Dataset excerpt
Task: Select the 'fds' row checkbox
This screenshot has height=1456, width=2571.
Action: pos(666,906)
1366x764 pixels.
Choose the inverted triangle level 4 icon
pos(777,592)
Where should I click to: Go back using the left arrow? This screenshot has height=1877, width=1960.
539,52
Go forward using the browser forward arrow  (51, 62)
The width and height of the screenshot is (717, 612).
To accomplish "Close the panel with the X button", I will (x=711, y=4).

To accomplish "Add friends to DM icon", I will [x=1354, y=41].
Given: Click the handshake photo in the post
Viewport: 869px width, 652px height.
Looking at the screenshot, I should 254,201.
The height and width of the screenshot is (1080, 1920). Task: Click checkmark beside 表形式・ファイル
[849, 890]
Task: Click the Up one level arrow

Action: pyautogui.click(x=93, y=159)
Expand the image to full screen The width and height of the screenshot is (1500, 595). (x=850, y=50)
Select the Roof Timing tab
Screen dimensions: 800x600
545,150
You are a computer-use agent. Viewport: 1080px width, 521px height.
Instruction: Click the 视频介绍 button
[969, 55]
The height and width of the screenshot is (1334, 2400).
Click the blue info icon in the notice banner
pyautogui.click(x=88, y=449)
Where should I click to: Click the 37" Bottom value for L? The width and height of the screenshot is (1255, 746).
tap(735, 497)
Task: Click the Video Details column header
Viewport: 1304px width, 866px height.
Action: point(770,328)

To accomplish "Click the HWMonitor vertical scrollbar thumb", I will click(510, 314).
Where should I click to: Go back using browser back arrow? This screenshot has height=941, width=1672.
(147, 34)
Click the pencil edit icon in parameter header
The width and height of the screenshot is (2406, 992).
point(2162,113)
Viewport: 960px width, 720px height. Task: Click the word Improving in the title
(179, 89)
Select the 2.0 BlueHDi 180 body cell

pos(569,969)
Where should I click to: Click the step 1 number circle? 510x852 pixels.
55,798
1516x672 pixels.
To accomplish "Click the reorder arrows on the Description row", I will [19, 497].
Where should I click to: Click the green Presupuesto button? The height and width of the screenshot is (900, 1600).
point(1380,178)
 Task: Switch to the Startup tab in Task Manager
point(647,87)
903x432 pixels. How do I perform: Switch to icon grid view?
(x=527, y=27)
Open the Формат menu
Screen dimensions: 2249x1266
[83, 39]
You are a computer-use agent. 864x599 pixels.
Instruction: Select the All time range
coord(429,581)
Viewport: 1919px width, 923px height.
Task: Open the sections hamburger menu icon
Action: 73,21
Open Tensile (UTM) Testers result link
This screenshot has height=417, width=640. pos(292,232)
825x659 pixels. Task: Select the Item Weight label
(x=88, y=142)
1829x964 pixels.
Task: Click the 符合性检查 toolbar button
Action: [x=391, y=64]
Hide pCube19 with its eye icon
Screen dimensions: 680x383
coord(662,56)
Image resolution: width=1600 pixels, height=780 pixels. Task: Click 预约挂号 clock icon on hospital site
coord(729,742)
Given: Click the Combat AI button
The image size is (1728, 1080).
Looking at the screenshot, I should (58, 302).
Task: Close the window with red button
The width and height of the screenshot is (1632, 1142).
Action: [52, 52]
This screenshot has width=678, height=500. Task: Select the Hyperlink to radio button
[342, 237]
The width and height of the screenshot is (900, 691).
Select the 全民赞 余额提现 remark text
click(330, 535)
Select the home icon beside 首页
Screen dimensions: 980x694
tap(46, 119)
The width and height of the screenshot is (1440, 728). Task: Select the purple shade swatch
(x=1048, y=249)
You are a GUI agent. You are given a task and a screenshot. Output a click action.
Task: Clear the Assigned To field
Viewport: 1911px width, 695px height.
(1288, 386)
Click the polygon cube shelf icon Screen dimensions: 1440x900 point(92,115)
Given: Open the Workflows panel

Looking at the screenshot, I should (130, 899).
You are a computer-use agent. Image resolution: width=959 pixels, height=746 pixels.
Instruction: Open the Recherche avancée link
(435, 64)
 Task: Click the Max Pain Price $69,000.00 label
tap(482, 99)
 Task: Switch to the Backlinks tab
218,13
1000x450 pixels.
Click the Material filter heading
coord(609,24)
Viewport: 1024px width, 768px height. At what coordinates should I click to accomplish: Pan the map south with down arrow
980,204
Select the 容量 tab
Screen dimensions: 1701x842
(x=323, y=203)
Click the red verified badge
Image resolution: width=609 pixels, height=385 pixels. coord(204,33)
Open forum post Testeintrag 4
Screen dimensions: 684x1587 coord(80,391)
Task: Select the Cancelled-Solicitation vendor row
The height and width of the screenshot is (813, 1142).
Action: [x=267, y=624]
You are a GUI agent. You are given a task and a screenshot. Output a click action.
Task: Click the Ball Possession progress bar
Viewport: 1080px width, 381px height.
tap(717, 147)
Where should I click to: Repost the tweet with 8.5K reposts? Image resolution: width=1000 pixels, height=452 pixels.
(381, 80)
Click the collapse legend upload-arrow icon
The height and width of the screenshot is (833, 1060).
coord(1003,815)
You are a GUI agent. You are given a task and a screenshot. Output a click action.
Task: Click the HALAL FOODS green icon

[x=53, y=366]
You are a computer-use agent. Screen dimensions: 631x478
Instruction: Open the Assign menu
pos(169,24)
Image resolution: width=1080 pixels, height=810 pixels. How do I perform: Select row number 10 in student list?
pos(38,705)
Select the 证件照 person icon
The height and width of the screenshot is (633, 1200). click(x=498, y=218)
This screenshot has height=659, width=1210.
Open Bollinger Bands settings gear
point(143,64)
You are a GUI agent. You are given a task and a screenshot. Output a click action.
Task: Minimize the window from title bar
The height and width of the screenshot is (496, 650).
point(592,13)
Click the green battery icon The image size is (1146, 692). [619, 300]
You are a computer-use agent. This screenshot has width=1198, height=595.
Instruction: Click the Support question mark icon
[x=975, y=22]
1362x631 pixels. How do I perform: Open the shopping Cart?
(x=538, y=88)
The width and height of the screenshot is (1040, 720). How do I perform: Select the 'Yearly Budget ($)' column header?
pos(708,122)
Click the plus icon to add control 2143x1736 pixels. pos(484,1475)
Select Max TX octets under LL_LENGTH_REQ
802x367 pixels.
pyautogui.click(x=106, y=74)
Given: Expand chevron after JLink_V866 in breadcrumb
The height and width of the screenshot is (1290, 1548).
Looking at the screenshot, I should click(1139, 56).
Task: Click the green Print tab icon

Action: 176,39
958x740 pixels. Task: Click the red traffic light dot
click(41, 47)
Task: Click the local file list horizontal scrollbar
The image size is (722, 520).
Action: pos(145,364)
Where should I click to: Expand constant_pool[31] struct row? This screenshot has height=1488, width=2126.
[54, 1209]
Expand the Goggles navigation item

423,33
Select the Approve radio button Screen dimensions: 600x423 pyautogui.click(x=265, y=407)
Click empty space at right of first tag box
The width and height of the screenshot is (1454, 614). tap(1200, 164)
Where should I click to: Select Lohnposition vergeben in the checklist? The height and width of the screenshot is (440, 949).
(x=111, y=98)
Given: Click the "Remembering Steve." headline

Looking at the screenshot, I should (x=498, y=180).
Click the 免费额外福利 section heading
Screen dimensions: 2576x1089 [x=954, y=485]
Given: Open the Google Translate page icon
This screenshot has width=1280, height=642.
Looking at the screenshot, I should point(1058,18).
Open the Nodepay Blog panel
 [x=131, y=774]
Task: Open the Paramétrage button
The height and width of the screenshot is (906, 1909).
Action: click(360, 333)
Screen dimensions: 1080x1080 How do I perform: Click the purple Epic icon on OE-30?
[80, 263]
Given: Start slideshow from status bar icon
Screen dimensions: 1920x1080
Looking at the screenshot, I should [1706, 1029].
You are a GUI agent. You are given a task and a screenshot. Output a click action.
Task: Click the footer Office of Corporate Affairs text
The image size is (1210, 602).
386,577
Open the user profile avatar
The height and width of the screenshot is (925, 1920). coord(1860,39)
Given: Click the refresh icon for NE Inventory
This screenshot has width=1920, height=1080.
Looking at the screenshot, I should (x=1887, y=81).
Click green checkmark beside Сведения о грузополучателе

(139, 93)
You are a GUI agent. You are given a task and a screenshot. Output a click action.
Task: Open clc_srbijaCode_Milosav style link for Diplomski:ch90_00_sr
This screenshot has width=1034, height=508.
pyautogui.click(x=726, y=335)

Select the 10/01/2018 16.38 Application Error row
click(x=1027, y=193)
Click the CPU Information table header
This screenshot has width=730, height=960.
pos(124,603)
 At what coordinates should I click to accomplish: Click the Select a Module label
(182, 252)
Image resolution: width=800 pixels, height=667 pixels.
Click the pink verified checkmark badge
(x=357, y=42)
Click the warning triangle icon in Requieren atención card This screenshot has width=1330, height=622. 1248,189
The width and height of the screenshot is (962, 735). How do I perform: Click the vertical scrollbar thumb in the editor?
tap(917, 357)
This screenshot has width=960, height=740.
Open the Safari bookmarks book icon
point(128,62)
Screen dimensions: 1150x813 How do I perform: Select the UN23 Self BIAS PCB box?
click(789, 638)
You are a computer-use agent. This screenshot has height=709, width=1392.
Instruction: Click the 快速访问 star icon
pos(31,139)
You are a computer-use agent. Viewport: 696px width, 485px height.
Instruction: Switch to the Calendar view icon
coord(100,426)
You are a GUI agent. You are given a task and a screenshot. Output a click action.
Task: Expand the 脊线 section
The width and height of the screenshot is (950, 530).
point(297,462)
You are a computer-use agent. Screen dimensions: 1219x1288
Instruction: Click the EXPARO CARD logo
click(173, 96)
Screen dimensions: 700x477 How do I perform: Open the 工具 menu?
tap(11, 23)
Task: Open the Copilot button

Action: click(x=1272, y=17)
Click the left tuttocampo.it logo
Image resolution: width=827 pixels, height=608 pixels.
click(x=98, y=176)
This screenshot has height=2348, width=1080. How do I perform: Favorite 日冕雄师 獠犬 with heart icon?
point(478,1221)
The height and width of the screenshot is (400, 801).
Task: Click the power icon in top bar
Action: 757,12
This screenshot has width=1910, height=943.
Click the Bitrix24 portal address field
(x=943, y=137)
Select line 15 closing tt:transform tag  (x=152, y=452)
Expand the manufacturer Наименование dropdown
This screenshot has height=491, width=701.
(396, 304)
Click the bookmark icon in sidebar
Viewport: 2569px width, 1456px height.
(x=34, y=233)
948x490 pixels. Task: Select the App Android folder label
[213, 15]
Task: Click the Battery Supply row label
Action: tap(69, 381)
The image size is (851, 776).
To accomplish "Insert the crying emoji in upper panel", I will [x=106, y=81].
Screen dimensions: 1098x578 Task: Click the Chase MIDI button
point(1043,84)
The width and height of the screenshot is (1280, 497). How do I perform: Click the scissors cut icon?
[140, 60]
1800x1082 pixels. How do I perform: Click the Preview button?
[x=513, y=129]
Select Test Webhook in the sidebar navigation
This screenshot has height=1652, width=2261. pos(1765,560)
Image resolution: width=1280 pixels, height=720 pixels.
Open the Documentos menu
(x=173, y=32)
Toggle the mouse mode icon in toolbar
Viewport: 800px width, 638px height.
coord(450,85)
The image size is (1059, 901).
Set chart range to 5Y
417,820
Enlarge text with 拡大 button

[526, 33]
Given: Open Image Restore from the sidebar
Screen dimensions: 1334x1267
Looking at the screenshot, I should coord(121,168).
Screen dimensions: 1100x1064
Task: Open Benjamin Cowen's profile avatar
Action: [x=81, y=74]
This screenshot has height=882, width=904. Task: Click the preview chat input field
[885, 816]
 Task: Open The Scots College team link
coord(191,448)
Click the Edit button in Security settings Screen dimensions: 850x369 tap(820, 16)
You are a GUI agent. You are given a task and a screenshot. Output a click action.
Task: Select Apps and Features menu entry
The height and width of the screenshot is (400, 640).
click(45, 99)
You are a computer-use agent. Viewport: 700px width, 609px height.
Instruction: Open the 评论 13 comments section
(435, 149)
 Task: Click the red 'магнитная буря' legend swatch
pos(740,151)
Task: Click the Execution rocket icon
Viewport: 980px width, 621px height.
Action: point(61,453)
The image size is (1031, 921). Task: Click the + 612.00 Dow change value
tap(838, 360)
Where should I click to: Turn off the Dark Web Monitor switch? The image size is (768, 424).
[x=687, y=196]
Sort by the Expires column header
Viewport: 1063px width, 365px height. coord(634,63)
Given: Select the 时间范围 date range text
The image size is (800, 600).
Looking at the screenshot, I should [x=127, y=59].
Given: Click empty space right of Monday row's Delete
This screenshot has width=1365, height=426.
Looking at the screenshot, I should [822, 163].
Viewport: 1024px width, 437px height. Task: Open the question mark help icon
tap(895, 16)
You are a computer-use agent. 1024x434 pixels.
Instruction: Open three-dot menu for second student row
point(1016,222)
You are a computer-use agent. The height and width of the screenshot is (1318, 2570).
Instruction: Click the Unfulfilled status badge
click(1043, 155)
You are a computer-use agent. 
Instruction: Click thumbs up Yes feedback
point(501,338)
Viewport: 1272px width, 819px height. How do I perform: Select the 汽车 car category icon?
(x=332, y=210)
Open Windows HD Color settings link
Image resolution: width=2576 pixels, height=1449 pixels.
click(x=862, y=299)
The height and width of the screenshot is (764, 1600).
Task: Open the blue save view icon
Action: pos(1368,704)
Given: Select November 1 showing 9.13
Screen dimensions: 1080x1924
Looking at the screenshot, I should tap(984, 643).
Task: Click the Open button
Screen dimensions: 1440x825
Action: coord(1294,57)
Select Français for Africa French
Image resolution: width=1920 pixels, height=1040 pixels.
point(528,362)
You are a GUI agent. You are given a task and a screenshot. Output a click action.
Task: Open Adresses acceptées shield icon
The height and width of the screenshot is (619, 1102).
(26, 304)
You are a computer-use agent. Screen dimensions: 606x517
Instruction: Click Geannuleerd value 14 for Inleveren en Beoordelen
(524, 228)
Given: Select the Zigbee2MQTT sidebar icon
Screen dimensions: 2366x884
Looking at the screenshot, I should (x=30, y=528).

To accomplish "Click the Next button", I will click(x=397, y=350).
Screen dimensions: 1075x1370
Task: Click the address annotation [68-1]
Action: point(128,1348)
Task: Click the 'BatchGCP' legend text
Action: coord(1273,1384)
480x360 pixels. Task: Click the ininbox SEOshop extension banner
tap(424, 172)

Task description
Duplicate the part of the items that opens with the line containing "Click the red verified badge" and closes with the line containing "Action: [x=267, y=624]", keeping both of those lines.

Completed exercise
Click the red verified badge
Image resolution: width=609 pixels, height=385 pixels. coord(204,33)
Open forum post Testeintrag 4
Screen dimensions: 684x1587 coord(80,391)
Task: Select the Cancelled-Solicitation vendor row
The height and width of the screenshot is (813, 1142).
Action: [x=267, y=624]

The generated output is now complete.